Evidence of a corporation's debts or property.

Securities are documents that merely represent an interest or a right in something else; they are not consumed or used in the same way as traditional consumer goods. Government regulation of consumer goods attempts to protect consumers from dangerous articles, misleading advertising, or illegal pricing practices. Securities laws, on the other hand, attempt to ensure that investors have an informed, accurate idea of the type of interest they are purchasing and its value.

Types of securities include notes, stocks, treasury stocks, bonds, debentures, certificates of interest or participation in profit-sharing agreements, collateral-trust certificates, preorganization certificates or subscriptions, transferable shares, investment contracts, voting-trust certificates, certificates of deposit for a security, and a fractional undivided interest in gas, oil, or other mineral rights. Under certain circumstances, interests in oil- and gas-drilling programs, interests in partnerships, real estate CONDOMINIUMS AND COOPERATIVES, and farm animals and land also have been found to be securities. Certain types of notes, such as a note secured by a home mortgage or a note secured by accounts receivable or other business assets, are not securities.

Both federal and state laws regulate securities. Before 1929 companies could issue stock at will. Bogus corporations sold worthless stock; other companies issued and sold large amounts of stock without considering the effect of unlimited issues on shareholders' interests, the value of the stock, and ultimately the U.S. economy. Federal securities law consists of a handful of laws passed between 1933 and 1940, as well as legislation enacted in 1970. The federal laws stem from Congress's power to regulate interstate commerce. Therefore the laws are generally limited to transactions involving transportation or communication using interstate commerce or the mail. Federal laws are generally administered by the SECURITIES AND EXCHANGE COMMISSION (SEC), established by the Securities Exchange Act of 1934 (15 U.S.C.A. § 78a et seq.). Securities regulation focuses mainly on the market for common stocks. The SARBANES-OXLEY ACT OF 2002 (Public Company Accounting Reform and Investor Protection Act, Pub. L. 107-204, July 30, 2002, 116 Stat. 745, July 30, 2002) makes securities FRAUD a serious federal crime and also increases the penalties for WHITE-COLLAR CRIMES. In addition, it creates a new oversight board for the accounting profession.

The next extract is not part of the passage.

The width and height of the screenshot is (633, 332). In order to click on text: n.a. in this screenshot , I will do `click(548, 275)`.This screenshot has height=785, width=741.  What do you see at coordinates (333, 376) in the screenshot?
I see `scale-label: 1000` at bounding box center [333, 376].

Securities are traded on markets. Some, but not all, markets have a physical location. The essence of a securities market is its formal or informal communications systems whereby buyers and sellers make their interests known and execute transactions. These trading markets are susceptible to manipulative and deceptive practices, such as manipulation of prices or "insider trading," that is, gaining an advantage on the basis of nonpublic information. To prevent such fraudulent practices, all securities laws contain general antifraud provisions.

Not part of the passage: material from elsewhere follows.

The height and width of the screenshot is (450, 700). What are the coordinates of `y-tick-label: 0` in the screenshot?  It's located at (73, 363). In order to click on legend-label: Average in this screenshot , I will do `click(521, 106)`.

Exchange markets, of which the New York Stock Exchange is the largest, have traditionally operated in a rigid manner by careful delineation of numbers and qualifications of members and the specific functions members may perform. Conversely, over-the-counter markets (OTC) are less structured and typically do not have a physical location.

Based upon dollar volume, the bond market is the largest. Bonds are the debt instruments issued by federal, state, and local government, as well as corporations. The bond market attracts mainly professional and institutional investors, rather than the general public. In addition, many of these obligations are exempt from direct regulatory provisions of the federal securities laws and consequently usually receive little attention from SEC regulators. However, in the mid-1980s, a debacle occurred in the JUNK BOND market, which included insider trading charges. (Junk bonds are highly risky bonds with a high yield.) The scandal, which involved the investment firm of Drexel Burnham Lambert Inc. and trader Michael R. Milken, attracted much attention and a flurry of SEC enforcement activity.